Nine Bells is a performance for one dancer-choreographer, one percussionist, nine bells and one light designer, inspired by the work under the same name by composer Tom Johnson. It originated from Valerio Longo’s encounter with the music of percussionist Simone Beneventi, the winner of the Silver Lion for music at the 2010 Biennale di Venezia.

Nine Bells explores the multiple combinations of 9 bells suspended from a 3×3 grid, where the bells are about 2 metres apart from each other. The music is produced by the toll of the bells according to precise routes around the installation. The piece stimulates walking, a lot of walking, slow or fast, and the noise the steps make is an integral part of the work. All the possible routes are systematically explored, since the percussionist hits each bell upon its passage. As a result, all the possible melodies are produced, as well. The performance is a challenging physical exercise for the performer and has a great visual impact on the audience. Like in many of his works, theory and practice meld into one, but it is not abstract at all. The structure of the piece can be seen and felt at the same time.

The support of the Fondazione Nazionale della Danza stands as proof of its central interest in the relationship between music and dance, in addition to being a sign of respect and recognition for a longtime dancer of the company who is beginning an independent creative career.

We approached this work moved by curiosity and fascination towards a work that, by its compositional nature, brings with it an evident performative character.
The idea of playing to insert ourselves in that structure, of supporting and contrasting it, of ignoring and increasing it, immediately attracted us but, after the first listenings we began to realize, above all, the power of the compositional organization, of the stubborn search for a spatialization that links the movement of the performer to the construction of the vertical sound, in short, we were in front of a monolith, solid, powerful, impending and, suddenly, here it is, strong and dazzling, the idea to face and play with that piece. The Monolith!

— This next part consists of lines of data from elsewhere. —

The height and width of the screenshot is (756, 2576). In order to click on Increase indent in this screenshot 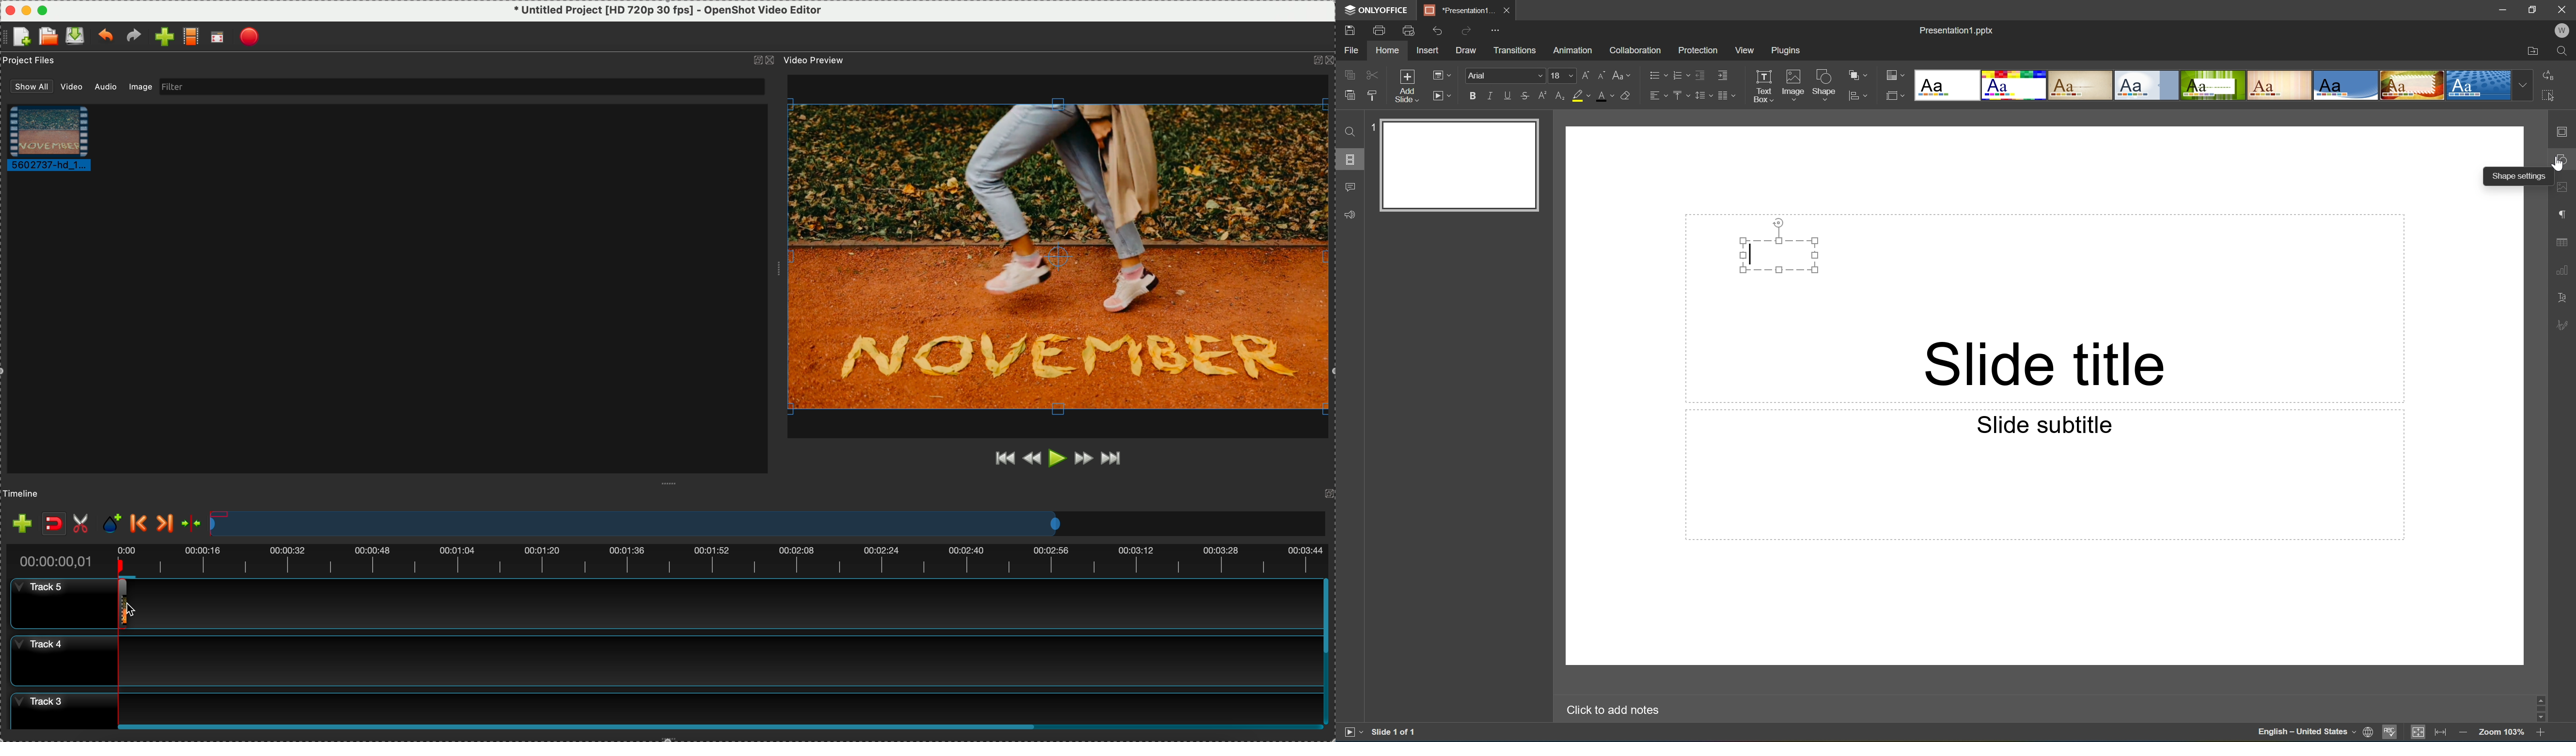, I will do `click(1722, 74)`.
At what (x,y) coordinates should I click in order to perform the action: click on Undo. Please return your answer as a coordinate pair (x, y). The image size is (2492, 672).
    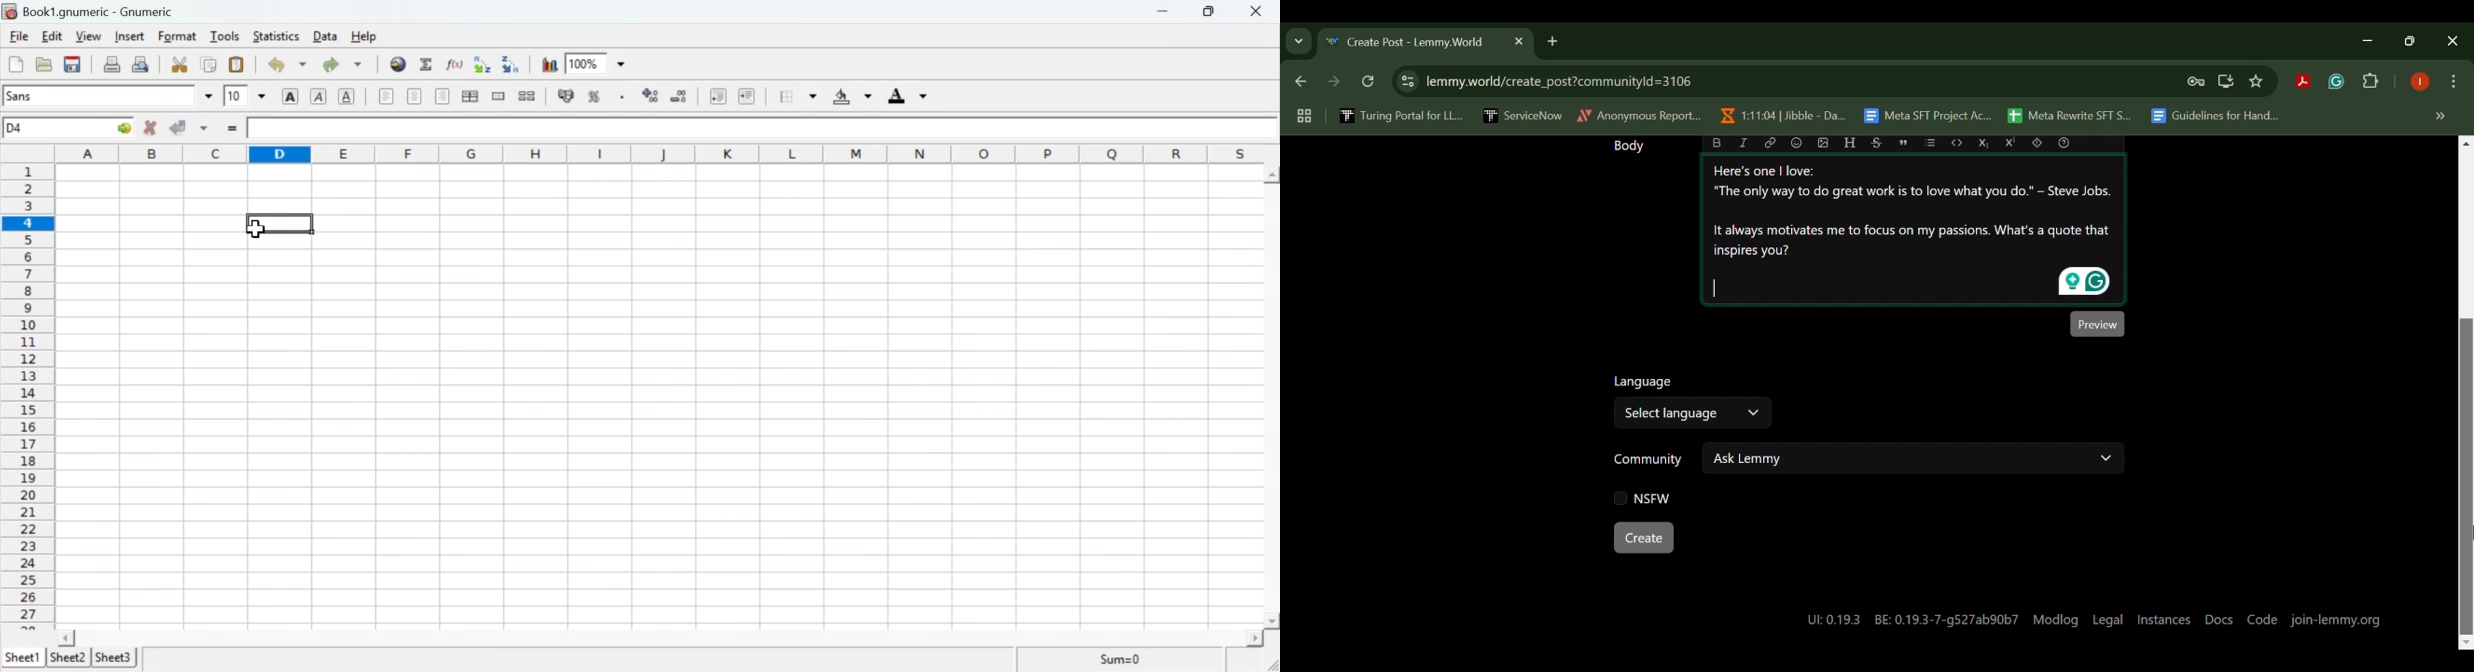
    Looking at the image, I should click on (287, 65).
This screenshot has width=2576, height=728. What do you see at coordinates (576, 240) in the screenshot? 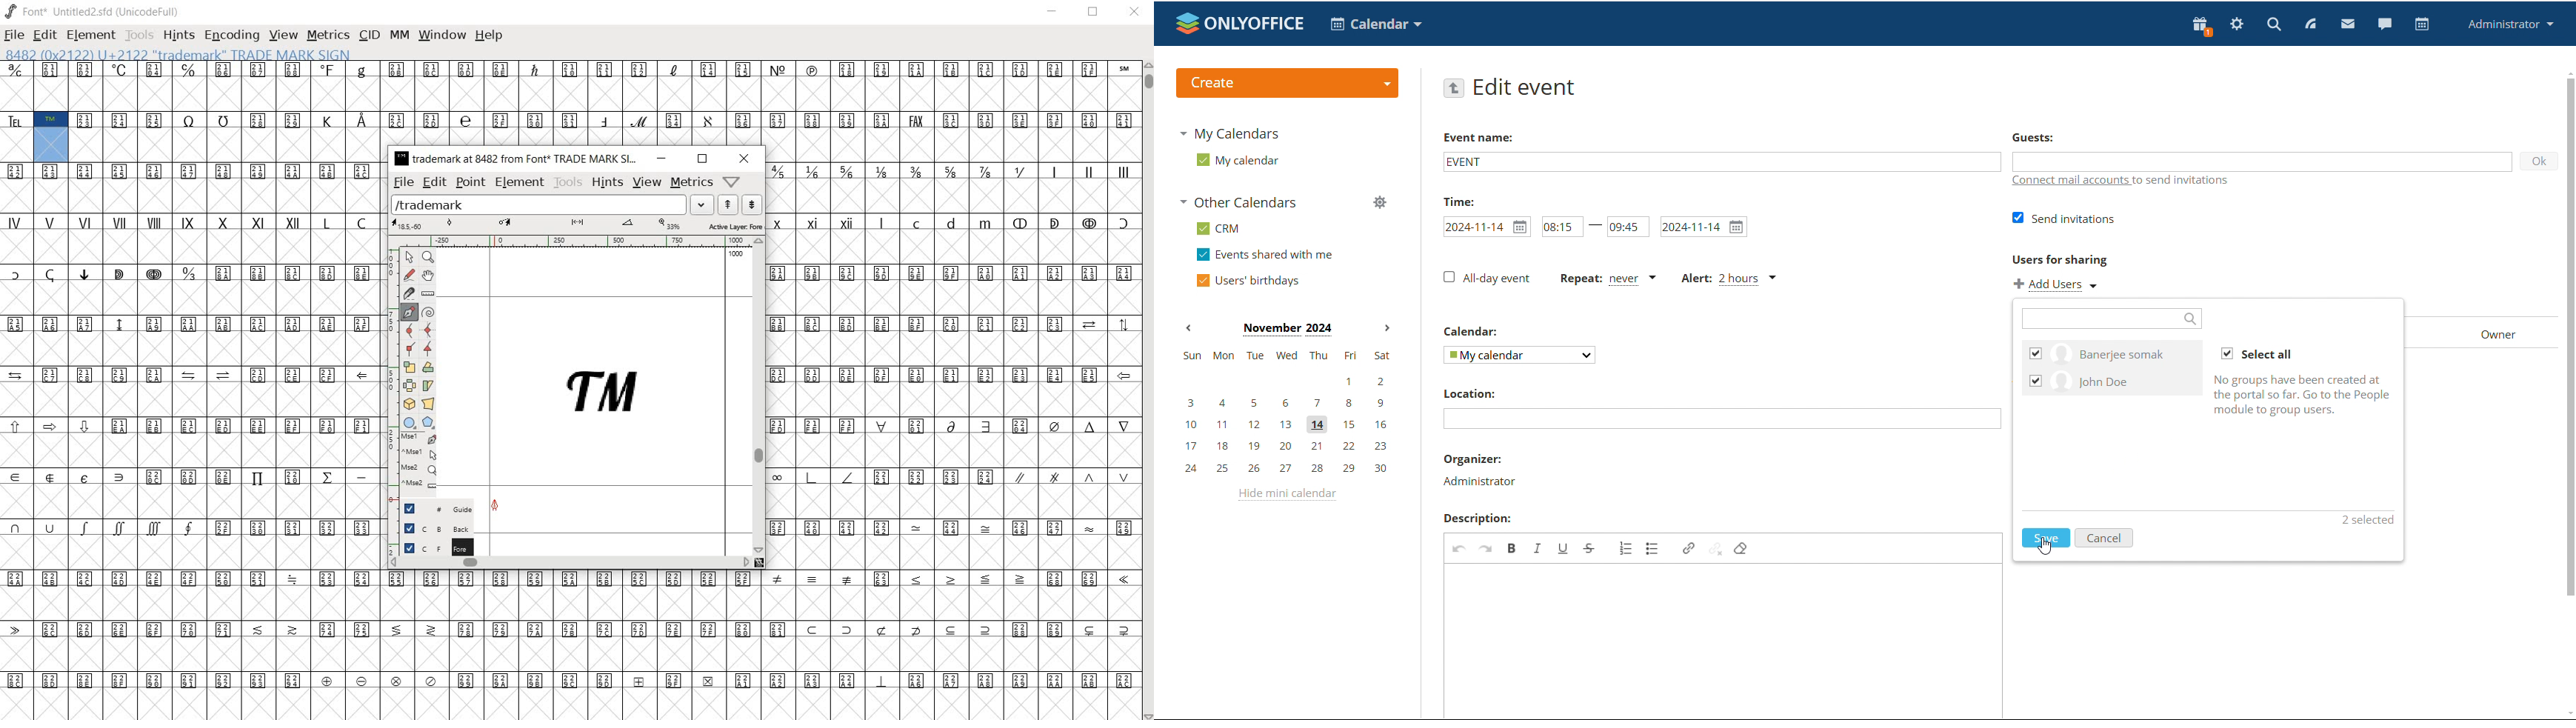
I see `ruler` at bounding box center [576, 240].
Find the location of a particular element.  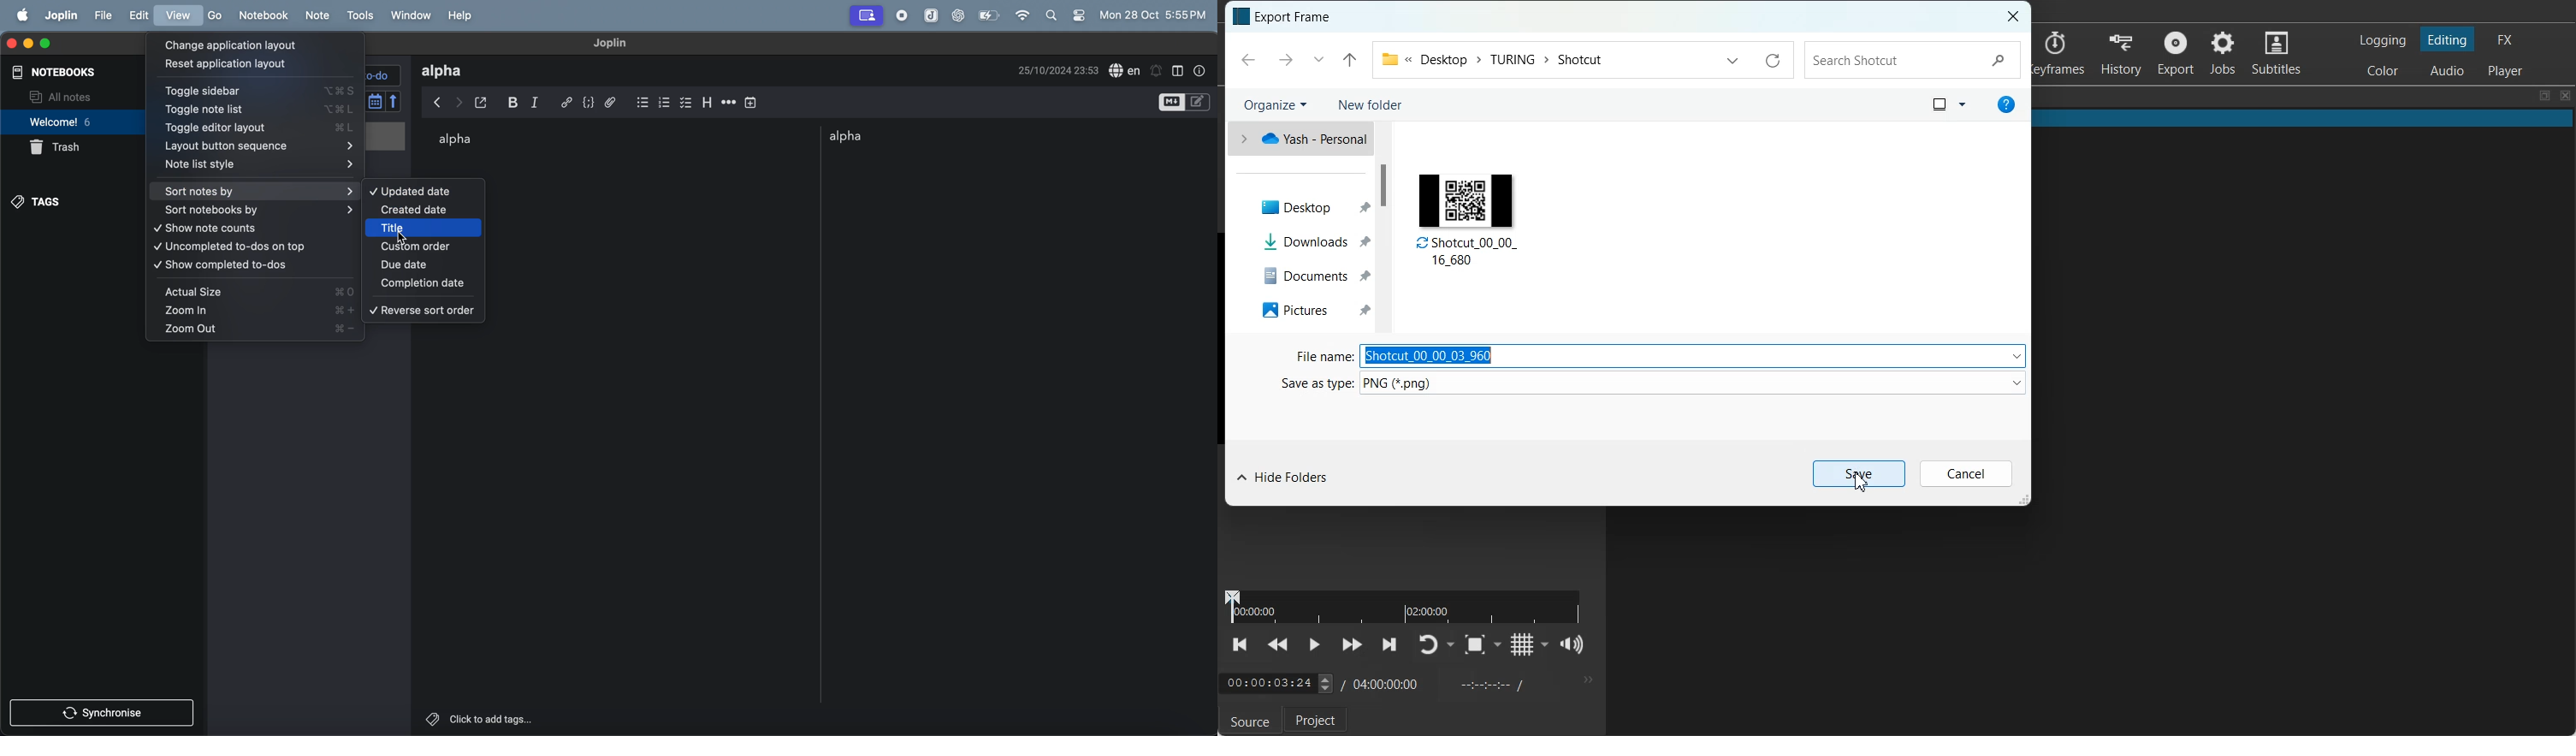

zoom in is located at coordinates (257, 311).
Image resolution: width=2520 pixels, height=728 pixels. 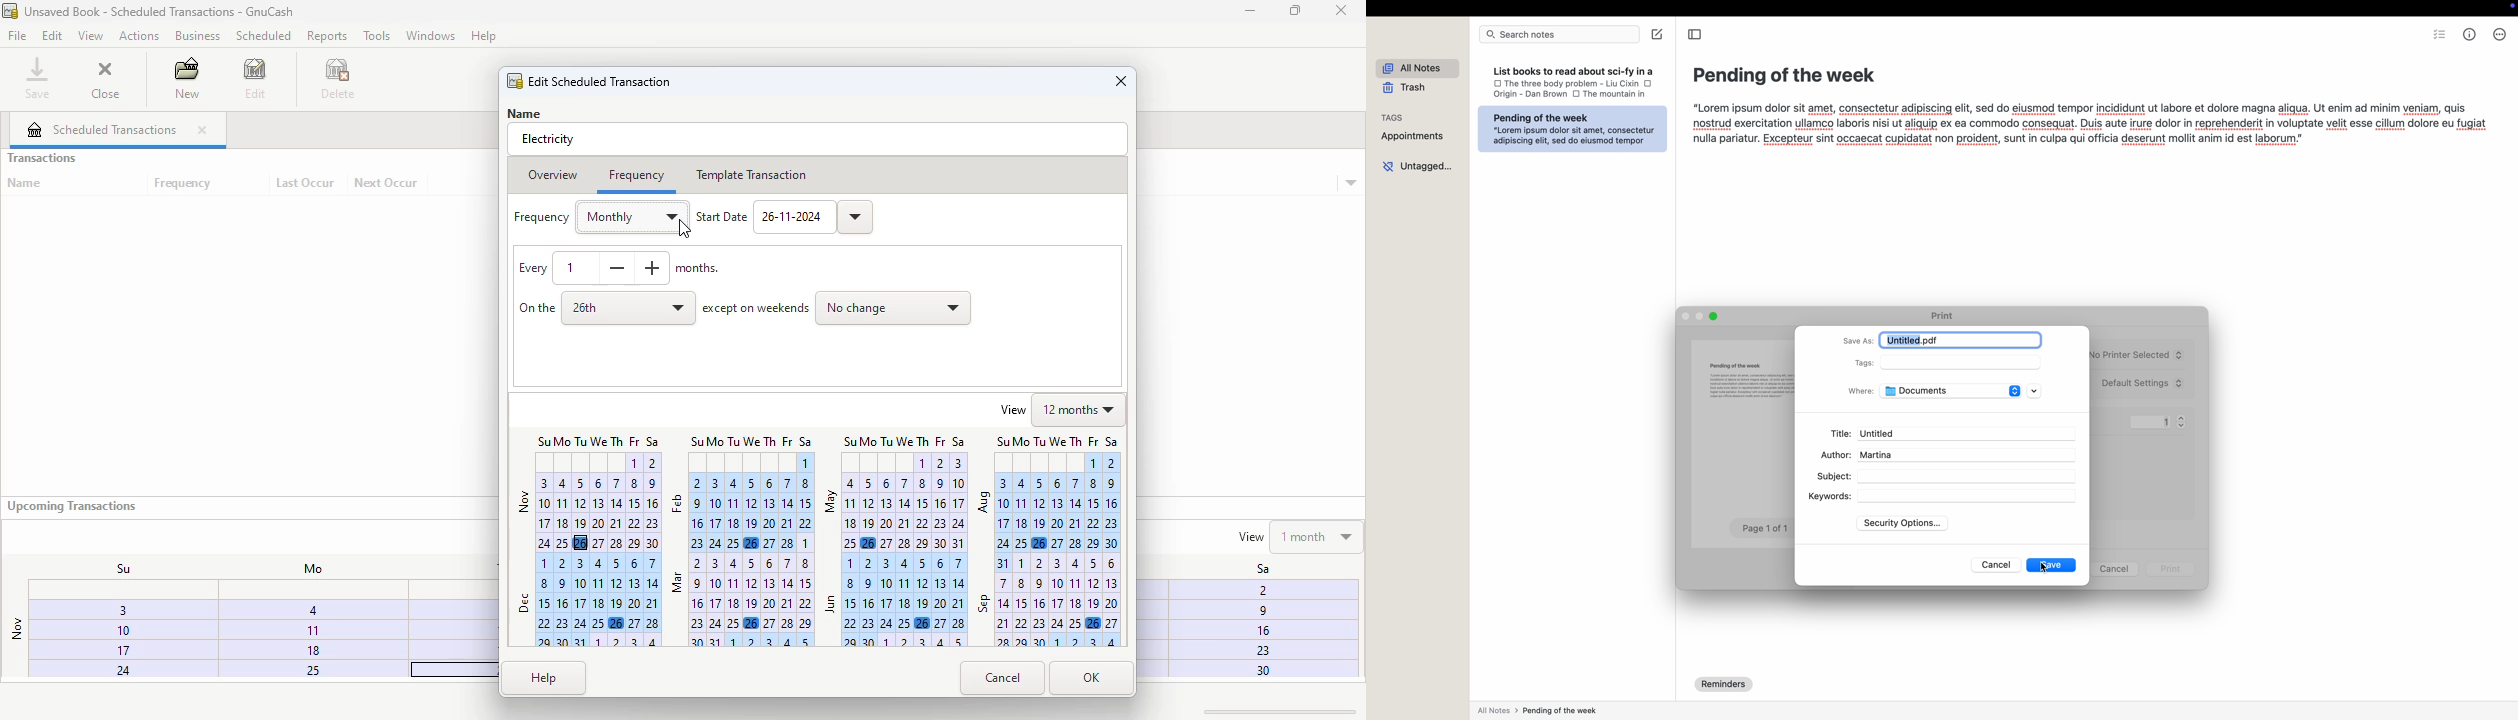 I want to click on February calendar, so click(x=741, y=492).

Tom Johnson’s Nine Bells, played by Simone Beneventi, would have been the great, immanent law that governs nature and, Valerio Longo the man, a simple element of that nature, who leads his life on the path established by those laws but that, and here we begin to unworthily bother the older ones, amazed by the wonder and troubled by terror begins his path of knowledge.
It is certainly not our intention to translate a part of the history of human thought into performance, we have used the movement to tell, in the way we know it, the road to intimate and personal maturity, we have freed the need to tell a small story that, like all small sincere stories, contains universal elements.

Carlo Cerri

How did you imagine the structure of the show and what are you going to tell?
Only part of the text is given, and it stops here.